What should the US do about C/U/R? Criminy. I’ll go with what has evolved into my default position on all matters in which the US is urged (often, but not always, by mouth-foamers) to do something: Ask four questions.

  1. What, practically*, can be done?
  2. If there is anything, practically, to be done, what among those options will make the situation better?
  3. What is “better”?
  4. What happens if the chosen action fails?

(*As in, what actually could be accomplished and what are the odds of success.)

There are other considerations, of course, including prior commitments and reputation management and allied relations, but it seems that amidst those other considerations, these four questions have gotta be answered.

I don’t know what those answers are in this situation, tho’ I do know I’m skeptical of aggressive action. As for those who think Putin is pwning our president, well, I’m skeptical that aggression is a sign of strength.

And  if Putin does end up getting his way and keeping Crimea? I guess he wins, whatever that means. A bad outcome, but probably not the worst.

Now, on to something about which I can know with 100 percent absolute super confidence: What happened to that Malaysian jet?

The Rapture, of course!

Duh.





Through these fields of destruction

2 03 2014

I know zip about Ukraine & Crimea; this will not prevent me from having opinions about Ukraine & Crimea.

(Look ma! I’m pundit-ing!)

Anyway, the one thought that does keep popping up in me noggin is that Putin’s push in Crimea is a sign of weakness, not strength.

Soldiers, guns, tanks: these are artifacts of failure (of diplomacy, of cunning, of imagination); their use signals a breakdown, not a triumph.





Come greet the dawn and stand beside us

28 07 2013

Putin’s Russia is not a great place for queer folk.

Of course, it’s also not a great place for dissident folk and Chechen folk and Jewish folk and African folk and any folk who can’t be fitted into a Putin-defined slot of “good Russian citizen”.

Still, it’s the anti-LGBT legislation and violence which has led to a call for the boycott of Russian vodka.
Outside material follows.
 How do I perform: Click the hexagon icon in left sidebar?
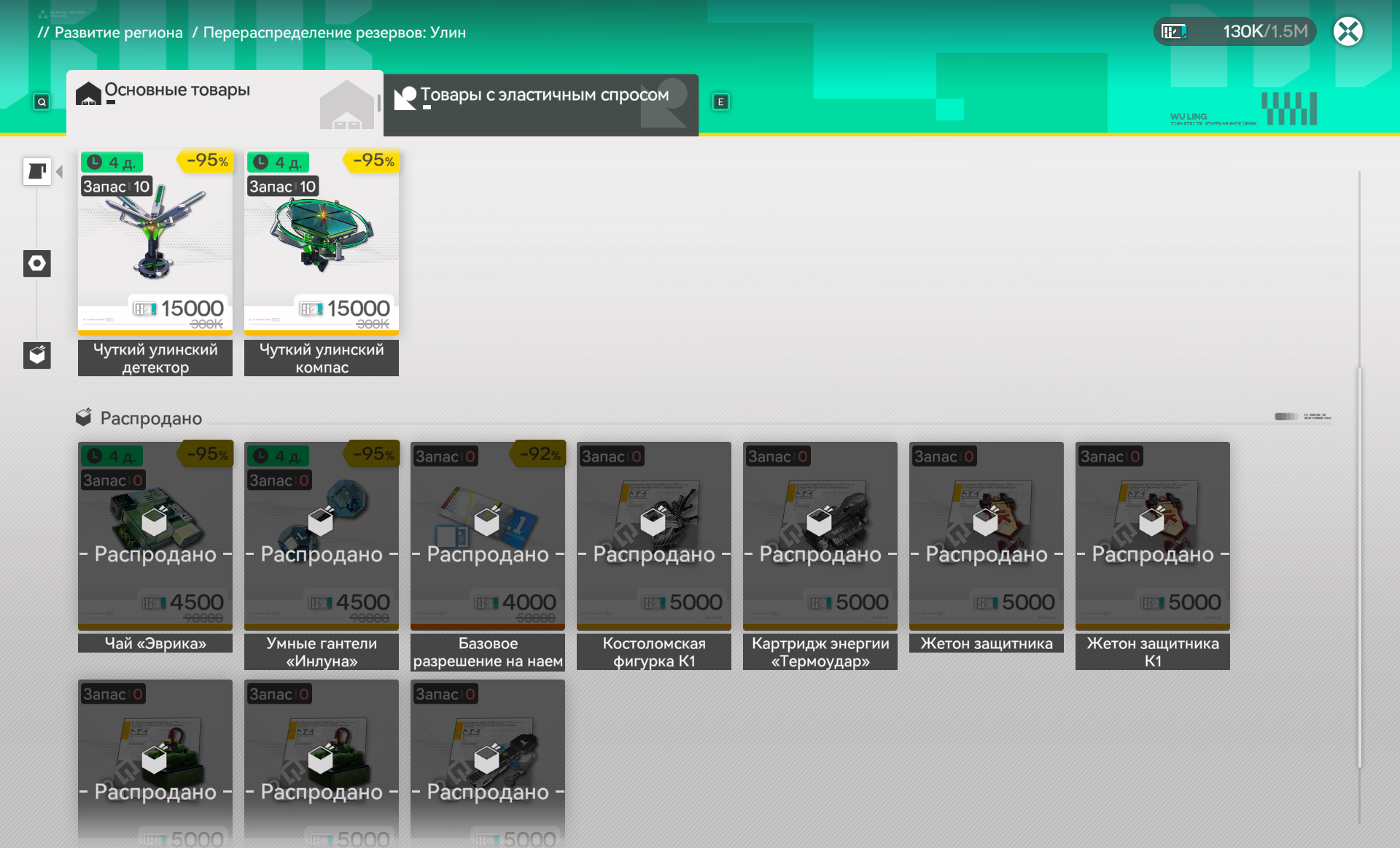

Dan Savage, noting a) the uneven prospects for a boycott of the 2014 Winter Olympics  and b) how much vodka is sold in gay bars, kicked off the vodka-boycott:

But [Olympics] boycott or no boycott there is something we can do right here, right now, in Seattle and other US cities to show our solidarity with Russian queers and their allies and to help to draw international attention to the persecution of gay men, lesbians, bisexuals, trans people, and straight allies in Putin’s increasingly fascistic Russia: DUMP RUSSIAN VODKA.
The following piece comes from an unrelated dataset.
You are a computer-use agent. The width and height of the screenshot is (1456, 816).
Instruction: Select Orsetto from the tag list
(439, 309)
I’ve participated in a few boycotts in my life, and am unopposed to them in principle, even if I question their effectiveness. Given how much Russian hooch is sold in North America, this attempt has a good chance materially to affect some Russian companies, which might maybe possibly could lead them to ask Putin to back off which almost certainly will not lead Putin to back off.

Still, a well-organized boycott can at least serve to heighten awareness of an issue and increase solidarity among the boycotters, which ain’t beanbag.
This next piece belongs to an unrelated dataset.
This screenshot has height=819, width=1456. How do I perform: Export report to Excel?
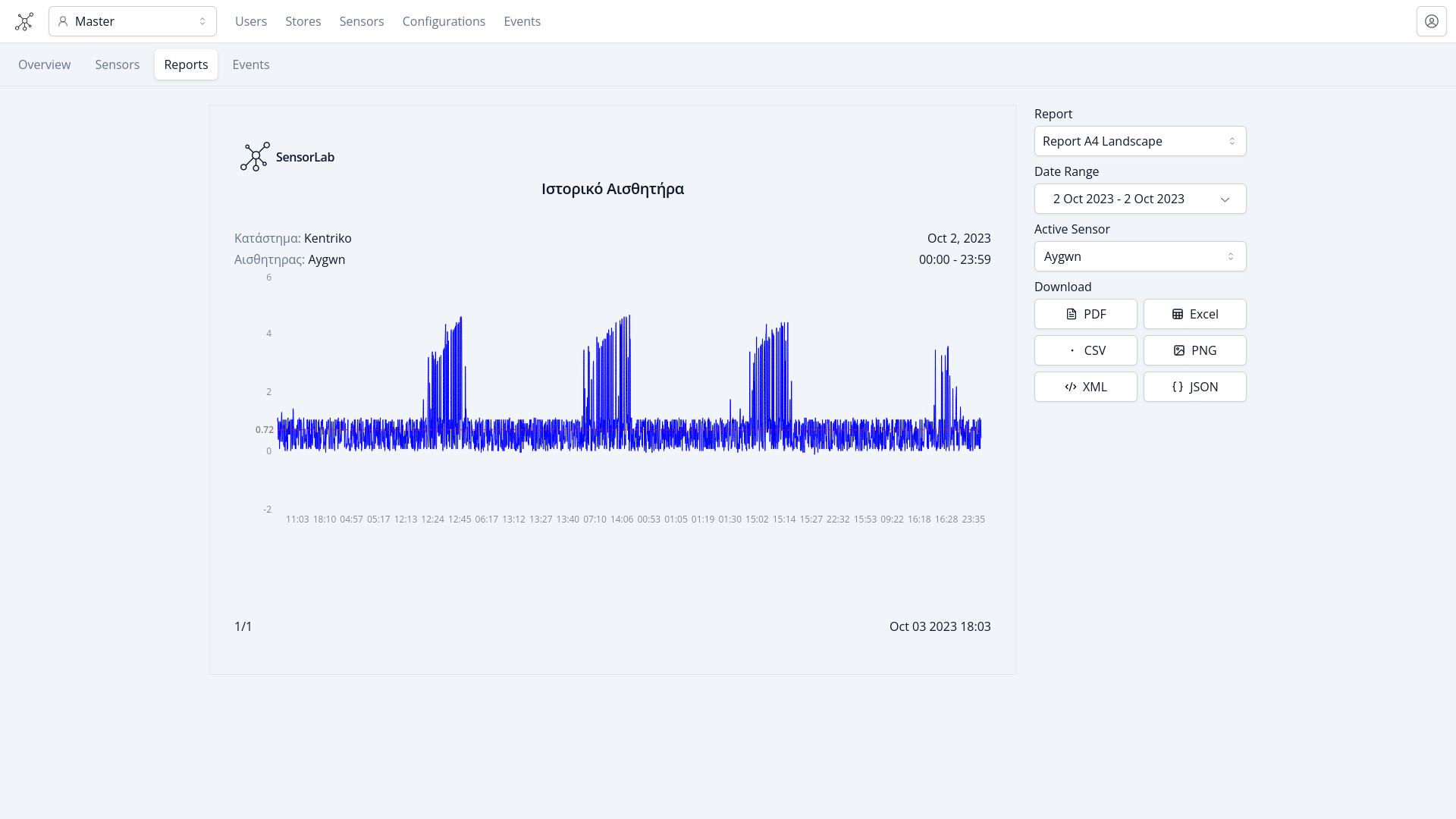point(1194,314)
The question I have, however, is whether this really will, as Savage put it, “show our solidarity with Russian queers and their allies” in a way that will actually help them.

What if this doesn’t help them? What if this hurts them? What then?

In other words, should those Russian queers and their allies take the lead and tell us what they want and need, what they think will work, and what we can do to help them?

If they say RIGHT ON! to the boycott, then okay, RIGHT ON!

But I’d like to hear them say it, first.